Data listing:
——————
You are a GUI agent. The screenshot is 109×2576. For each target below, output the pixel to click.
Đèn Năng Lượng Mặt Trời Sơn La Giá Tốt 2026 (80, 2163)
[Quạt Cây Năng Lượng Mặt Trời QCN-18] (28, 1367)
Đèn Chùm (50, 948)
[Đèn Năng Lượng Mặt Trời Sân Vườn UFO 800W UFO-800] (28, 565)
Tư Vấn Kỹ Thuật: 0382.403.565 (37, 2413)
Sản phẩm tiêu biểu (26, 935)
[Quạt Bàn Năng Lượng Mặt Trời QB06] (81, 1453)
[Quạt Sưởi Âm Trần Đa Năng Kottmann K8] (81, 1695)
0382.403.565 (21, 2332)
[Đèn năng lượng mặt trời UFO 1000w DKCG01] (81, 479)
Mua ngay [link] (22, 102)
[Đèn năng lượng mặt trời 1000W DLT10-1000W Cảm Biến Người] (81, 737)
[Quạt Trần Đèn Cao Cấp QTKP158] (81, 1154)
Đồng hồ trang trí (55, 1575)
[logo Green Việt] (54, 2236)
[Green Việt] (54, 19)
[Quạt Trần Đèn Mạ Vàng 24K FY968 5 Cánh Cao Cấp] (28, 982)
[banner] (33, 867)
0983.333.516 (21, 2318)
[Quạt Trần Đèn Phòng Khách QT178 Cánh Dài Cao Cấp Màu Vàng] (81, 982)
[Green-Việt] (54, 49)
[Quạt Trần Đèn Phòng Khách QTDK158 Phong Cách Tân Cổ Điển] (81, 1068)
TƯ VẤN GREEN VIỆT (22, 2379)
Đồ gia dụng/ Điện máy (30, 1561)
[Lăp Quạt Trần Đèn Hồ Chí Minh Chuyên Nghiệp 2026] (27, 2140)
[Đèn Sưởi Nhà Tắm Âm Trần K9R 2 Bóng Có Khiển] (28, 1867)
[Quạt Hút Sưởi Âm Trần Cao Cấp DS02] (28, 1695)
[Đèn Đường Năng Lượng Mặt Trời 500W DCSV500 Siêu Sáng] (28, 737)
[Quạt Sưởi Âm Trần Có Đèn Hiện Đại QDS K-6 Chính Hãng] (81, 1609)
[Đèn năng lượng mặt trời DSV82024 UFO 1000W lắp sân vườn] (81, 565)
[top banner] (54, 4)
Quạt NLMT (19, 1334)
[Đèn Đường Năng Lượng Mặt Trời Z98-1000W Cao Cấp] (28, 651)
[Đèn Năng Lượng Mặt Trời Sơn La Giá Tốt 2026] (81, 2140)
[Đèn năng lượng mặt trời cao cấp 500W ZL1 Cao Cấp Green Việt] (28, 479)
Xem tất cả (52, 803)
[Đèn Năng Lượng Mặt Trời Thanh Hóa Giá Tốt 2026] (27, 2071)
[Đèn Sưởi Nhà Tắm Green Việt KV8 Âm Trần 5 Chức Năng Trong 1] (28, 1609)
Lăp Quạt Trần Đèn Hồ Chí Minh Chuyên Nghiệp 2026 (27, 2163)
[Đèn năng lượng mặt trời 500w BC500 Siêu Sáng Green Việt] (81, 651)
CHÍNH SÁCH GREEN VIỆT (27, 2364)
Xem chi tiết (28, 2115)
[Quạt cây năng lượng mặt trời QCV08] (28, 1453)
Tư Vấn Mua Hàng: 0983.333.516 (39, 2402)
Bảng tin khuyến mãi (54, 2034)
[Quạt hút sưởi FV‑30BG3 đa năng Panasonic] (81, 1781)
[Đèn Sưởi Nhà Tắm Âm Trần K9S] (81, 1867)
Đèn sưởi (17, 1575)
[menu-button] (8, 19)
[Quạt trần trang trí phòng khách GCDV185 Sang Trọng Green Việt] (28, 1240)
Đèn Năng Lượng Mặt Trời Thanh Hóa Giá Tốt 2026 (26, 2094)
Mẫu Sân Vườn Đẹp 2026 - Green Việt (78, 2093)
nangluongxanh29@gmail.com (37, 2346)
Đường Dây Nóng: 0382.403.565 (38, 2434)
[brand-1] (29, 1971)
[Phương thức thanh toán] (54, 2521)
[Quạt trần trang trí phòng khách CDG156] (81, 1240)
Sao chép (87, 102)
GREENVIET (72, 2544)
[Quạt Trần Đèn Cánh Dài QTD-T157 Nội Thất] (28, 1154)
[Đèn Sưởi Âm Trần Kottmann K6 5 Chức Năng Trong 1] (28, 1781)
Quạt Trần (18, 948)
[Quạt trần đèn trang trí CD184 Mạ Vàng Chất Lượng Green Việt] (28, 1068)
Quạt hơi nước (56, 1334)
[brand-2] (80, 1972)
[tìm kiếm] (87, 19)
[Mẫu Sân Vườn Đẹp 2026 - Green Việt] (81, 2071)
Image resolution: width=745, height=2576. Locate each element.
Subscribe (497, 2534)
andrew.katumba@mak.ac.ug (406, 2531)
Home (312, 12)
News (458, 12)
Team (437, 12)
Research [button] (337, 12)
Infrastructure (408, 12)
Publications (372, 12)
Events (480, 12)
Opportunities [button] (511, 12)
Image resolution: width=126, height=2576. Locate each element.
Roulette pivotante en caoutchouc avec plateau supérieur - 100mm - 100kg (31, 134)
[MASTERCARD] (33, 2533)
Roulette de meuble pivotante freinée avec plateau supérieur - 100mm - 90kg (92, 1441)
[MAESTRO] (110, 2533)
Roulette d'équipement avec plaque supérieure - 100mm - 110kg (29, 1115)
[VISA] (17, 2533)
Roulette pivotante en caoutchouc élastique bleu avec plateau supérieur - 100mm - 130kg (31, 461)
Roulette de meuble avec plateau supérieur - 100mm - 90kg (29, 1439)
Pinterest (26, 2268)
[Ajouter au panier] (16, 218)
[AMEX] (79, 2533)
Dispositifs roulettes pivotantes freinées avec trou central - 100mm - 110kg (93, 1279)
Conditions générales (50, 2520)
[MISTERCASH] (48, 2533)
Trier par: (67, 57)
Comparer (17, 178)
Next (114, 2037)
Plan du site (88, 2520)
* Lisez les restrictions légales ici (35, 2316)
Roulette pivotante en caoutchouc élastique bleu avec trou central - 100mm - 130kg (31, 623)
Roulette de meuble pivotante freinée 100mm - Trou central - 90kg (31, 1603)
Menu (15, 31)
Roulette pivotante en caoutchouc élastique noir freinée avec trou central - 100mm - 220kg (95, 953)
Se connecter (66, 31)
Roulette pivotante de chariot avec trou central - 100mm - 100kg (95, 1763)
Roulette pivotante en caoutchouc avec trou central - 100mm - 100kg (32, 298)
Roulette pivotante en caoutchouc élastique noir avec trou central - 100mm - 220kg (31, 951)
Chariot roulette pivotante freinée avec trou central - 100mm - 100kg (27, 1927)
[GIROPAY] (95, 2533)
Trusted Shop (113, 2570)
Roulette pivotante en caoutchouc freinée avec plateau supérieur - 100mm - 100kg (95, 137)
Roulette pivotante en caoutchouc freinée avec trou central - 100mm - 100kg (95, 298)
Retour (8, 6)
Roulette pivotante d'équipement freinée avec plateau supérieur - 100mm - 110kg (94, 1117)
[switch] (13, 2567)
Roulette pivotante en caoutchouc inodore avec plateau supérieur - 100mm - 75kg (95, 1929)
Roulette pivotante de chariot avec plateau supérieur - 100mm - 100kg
——————
Task to carry out: Set the data above down again in full, exactly as it reads.

Answer section:
You are a GUI agent. The screenshot is 109×2576. For each target below, output the pixel to click.
Đèn Năng Lượng Mặt Trời Sơn La Giá Tốt 2026 (80, 2163)
[Quạt Cây Năng Lượng Mặt Trời QCN-18] (28, 1367)
Đèn Chùm (50, 948)
[Đèn Năng Lượng Mặt Trời Sân Vườn UFO 800W UFO-800] (28, 565)
Tư Vấn Kỹ Thuật: 0382.403.565 (37, 2413)
Sản phẩm tiêu biểu (26, 935)
[Quạt Bàn Năng Lượng Mặt Trời QB06] (81, 1453)
[Quạt Sưởi Âm Trần Đa Năng Kottmann K8] (81, 1695)
0382.403.565 (21, 2332)
[Đèn năng lượng mặt trời UFO 1000w DKCG01] (81, 479)
Mua ngay [link] (22, 102)
[Đèn năng lượng mặt trời 1000W DLT10-1000W Cảm Biến Người] (81, 737)
[Quạt Trần Đèn Cao Cấp QTKP158] (81, 1154)
Đồng hồ trang trí (55, 1575)
[logo Green Việt] (54, 2236)
[Green Việt] (54, 19)
[Quạt Trần Đèn Mạ Vàng 24K FY968 5 Cánh Cao Cấp] (28, 982)
[banner] (33, 867)
0983.333.516 (21, 2318)
[Quạt Trần Đèn Phòng Khách QT178 Cánh Dài Cao Cấp Màu Vàng] (81, 982)
[Green-Việt] (54, 49)
[Quạt Trần Đèn Phòng Khách QTDK158 Phong Cách Tân Cổ Điển] (81, 1068)
TƯ VẤN GREEN VIỆT (22, 2379)
Đồ gia dụng/ Điện máy (30, 1561)
[Lăp Quạt Trần Đèn Hồ Chí Minh Chuyên Nghiệp 2026] (27, 2140)
[Đèn Sưởi Nhà Tắm Âm Trần K9R 2 Bóng Có Khiển] (28, 1867)
[Quạt Hút Sưởi Âm Trần Cao Cấp DS02] (28, 1695)
[Đèn Đường Năng Lượng Mặt Trời 500W DCSV500 Siêu Sáng] (28, 737)
[Quạt Sưởi Âm Trần Có Đèn Hiện Đại QDS K-6 Chính Hãng] (81, 1609)
[Đèn năng lượng mặt trời DSV82024 UFO 1000W lắp sân vườn] (81, 565)
[top banner] (54, 4)
Quạt NLMT (19, 1334)
[Đèn Đường Năng Lượng Mặt Trời Z98-1000W Cao Cấp] (28, 651)
[Đèn Năng Lượng Mặt Trời Sơn La Giá Tốt 2026] (81, 2140)
[Đèn năng lượng mặt trời cao cấp 500W ZL1 Cao Cấp Green Việt] (28, 479)
Xem tất cả (52, 803)
[Đèn Năng Lượng Mặt Trời Thanh Hóa Giá Tốt 2026] (27, 2071)
[Đèn Sưởi Nhà Tắm Green Việt KV8 Âm Trần 5 Chức Năng Trong 1] (28, 1609)
Lăp Quạt Trần Đèn Hồ Chí Minh Chuyên Nghiệp 2026 (27, 2163)
[Đèn năng lượng mặt trời 500w BC500 Siêu Sáng Green Việt] (81, 651)
CHÍNH SÁCH GREEN VIỆT (27, 2364)
Xem chi tiết (28, 2115)
[Quạt cây năng lượng mặt trời QCV08] (28, 1453)
Tư Vấn Mua Hàng: 0983.333.516 (39, 2402)
Bảng tin khuyến mãi (54, 2034)
[Quạt hút sưởi FV‑30BG3 đa năng Panasonic] (81, 1781)
[Đèn Sưởi Nhà Tắm Âm Trần K9S] (81, 1867)
Đèn sưởi (17, 1575)
[menu-button] (8, 19)
[Quạt trần trang trí phòng khách GCDV185 Sang Trọng Green Việt] (28, 1240)
Đèn Năng Lượng Mặt Trời Thanh Hóa Giá Tốt 2026 (26, 2094)
Mẫu Sân Vườn Đẹp 2026 - Green Việt (78, 2093)
nangluongxanh29@gmail.com (37, 2346)
Đường Dây Nóng: 0382.403.565 (38, 2434)
[brand-1] (29, 1971)
[Phương thức thanh toán] (54, 2521)
[Quạt trần trang trí phòng khách CDG156] (81, 1240)
Sao chép (87, 102)
GREENVIET (72, 2544)
[Quạt Trần Đèn Cánh Dài QTD-T157 Nội Thất] (28, 1154)
[Đèn Sưởi Âm Trần Kottmann K6 5 Chức Năng Trong 1] (28, 1781)
Quạt Trần (18, 948)
[Quạt trần đèn trang trí CD184 Mạ Vàng Chất Lượng Green Việt] (28, 1068)
Quạt hơi nước (56, 1334)
[brand-2] (80, 1972)
[tìm kiếm] (87, 19)
[Mẫu Sân Vườn Đẹp 2026 - Green Việt] (81, 2071)
Image resolution: width=745, height=2576. Locate each element.
Subscribe (497, 2534)
andrew.katumba@mak.ac.ug (406, 2531)
Home (312, 12)
News (458, 12)
Team (437, 12)
Research [button] (337, 12)
Infrastructure (408, 12)
Publications (372, 12)
Events (480, 12)
Opportunities [button] (511, 12)
Image resolution: width=126, height=2576. Locate each element.
Roulette pivotante en caoutchouc avec plateau supérieur - 100mm - 100kg (31, 134)
[MASTERCARD] (33, 2533)
Roulette de meuble pivotante freinée avec plateau supérieur - 100mm - 90kg (92, 1441)
[MAESTRO] (110, 2533)
Roulette d'équipement avec plaque supérieure - 100mm - 110kg (29, 1115)
[VISA] (17, 2533)
Roulette pivotante en caoutchouc élastique bleu avec plateau supérieur - 100mm - 130kg (31, 461)
Roulette de meuble avec plateau supérieur - 100mm - 90kg (29, 1439)
Pinterest (26, 2268)
[Ajouter au panier] (16, 218)
[AMEX] (79, 2533)
Dispositifs roulettes pivotantes freinées avec trou central - 100mm - 110kg (93, 1279)
Conditions générales (50, 2520)
[MISTERCASH] (48, 2533)
Trier par: (67, 57)
Comparer (17, 178)
Next (114, 2037)
Plan du site (88, 2520)
* Lisez les restrictions légales ici (35, 2316)
Roulette pivotante en caoutchouc élastique bleu avec trou central - 100mm - 130kg (31, 623)
Roulette de meuble pivotante freinée 100mm - Trou central - 90kg (31, 1603)
Menu (15, 31)
Roulette pivotante en caoutchouc élastique noir freinée avec trou central - 100mm - 220kg (95, 953)
Se connecter (66, 31)
Roulette pivotante de chariot avec trou central - 100mm - 100kg (95, 1763)
Roulette pivotante en caoutchouc avec trou central - 100mm - 100kg (32, 298)
Roulette pivotante en caoutchouc élastique noir avec trou central - 100mm - 220kg (31, 951)
Chariot roulette pivotante freinée avec trou central - 100mm - 100kg (27, 1927)
[GIROPAY] (95, 2533)
Trusted Shop (113, 2570)
Roulette pivotante en caoutchouc freinée avec plateau supérieur - 100mm - 100kg (95, 137)
Roulette pivotante en caoutchouc freinée avec trou central - 100mm - 100kg (95, 298)
Retour (8, 6)
Roulette pivotante d'équipement freinée avec plateau supérieur - 100mm - 110kg (94, 1117)
[switch] (13, 2567)
Roulette pivotante en caoutchouc inodore avec plateau supérieur - 100mm - 75kg (95, 1929)
Roulette pivotante de chariot avec plateau supérieur - 100mm - 100kg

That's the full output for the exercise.